Entering edit mode
3.7 years ago
prgrmmr70
•
0
How we can find the maximum number of peaks (coverage) in a bigWig data file to analyze a chip-seq data?
I do not know if the following command from HOMER can do it for me. Cuz I am new in ChIp-seq analysis and Tools for analysis.
-wig <wiggle file="" 1=""> [wiggle file 2] ... (read coverage counts from wiggle files)
Can you expand more on what you mean by maximum number of peaks?
I mean the number of binding sites in the background (control/mock samples against treatment ) in which we can find enriched peaks (which are specific to the type of target protein) using peak calling tools. The enriched peaks are a subset of maximum number of peaks in background data
Do you have the SAM/BAM file that was used to generate the bigWig?

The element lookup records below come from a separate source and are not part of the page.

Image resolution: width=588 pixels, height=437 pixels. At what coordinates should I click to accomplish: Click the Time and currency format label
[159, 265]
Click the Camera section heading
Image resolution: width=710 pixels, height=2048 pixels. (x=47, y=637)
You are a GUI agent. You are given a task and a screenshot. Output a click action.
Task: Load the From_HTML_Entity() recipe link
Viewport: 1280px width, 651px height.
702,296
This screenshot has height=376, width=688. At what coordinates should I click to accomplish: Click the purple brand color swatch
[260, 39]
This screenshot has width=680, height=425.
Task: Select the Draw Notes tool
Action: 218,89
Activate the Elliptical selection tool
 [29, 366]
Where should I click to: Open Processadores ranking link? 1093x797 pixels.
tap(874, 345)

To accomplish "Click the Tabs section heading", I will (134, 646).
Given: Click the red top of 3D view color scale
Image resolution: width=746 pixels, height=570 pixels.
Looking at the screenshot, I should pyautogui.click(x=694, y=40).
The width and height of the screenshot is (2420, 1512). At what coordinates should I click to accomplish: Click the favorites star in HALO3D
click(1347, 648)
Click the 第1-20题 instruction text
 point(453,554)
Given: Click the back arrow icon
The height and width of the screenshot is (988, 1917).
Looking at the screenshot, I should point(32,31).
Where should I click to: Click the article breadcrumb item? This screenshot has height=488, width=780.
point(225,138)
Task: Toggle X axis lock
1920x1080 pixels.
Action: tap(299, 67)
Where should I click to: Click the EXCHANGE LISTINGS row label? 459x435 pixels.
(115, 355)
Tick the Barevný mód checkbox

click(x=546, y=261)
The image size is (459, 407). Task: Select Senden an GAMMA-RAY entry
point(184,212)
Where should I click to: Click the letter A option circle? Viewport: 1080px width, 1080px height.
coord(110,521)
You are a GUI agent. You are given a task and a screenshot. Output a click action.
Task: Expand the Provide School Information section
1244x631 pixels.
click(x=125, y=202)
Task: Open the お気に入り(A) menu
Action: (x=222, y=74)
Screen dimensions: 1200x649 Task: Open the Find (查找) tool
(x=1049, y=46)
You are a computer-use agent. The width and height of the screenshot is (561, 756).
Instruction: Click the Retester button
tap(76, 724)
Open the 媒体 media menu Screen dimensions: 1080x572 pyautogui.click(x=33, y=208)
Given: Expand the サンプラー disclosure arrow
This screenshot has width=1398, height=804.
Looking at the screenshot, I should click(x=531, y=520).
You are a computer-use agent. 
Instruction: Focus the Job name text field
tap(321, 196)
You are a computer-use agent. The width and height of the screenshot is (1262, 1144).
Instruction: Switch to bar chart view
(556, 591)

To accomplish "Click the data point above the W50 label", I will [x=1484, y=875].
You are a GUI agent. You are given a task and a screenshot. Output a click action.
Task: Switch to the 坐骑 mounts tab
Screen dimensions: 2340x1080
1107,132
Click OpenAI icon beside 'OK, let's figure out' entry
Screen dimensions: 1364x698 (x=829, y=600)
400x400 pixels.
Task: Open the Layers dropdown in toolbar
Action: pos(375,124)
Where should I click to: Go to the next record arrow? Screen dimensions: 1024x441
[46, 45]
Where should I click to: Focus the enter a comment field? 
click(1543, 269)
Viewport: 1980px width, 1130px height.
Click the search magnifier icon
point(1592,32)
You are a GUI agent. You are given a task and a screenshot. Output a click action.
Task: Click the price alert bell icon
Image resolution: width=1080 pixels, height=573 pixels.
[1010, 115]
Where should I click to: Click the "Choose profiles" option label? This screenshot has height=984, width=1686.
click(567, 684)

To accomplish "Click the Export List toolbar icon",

I download bigWig file from the following link and it seems that there are bam file as well:
https://genome.ucsc.edu/cgi-bin/hgFileUi?db=hg19&g=wgEncodeBroadHistone
The broadPeak files are the ones that will have the actual peaks. If you count the number of rows that corresponds to the number of called peaks.
I downloaded broadPeak file and opened it in a text editor. the rows are as follows:
chr1 237626 238382 . 538 . 11.582263 15.7 -1
You mean the number of rows like the above example?
Yep, since each row is a peak it's as simple as counting the number of rows.
Is it the output file after peak calling? for example using MACS?
You'll need to check the documentation for the exact peak caller they used, but that is from a peak caller.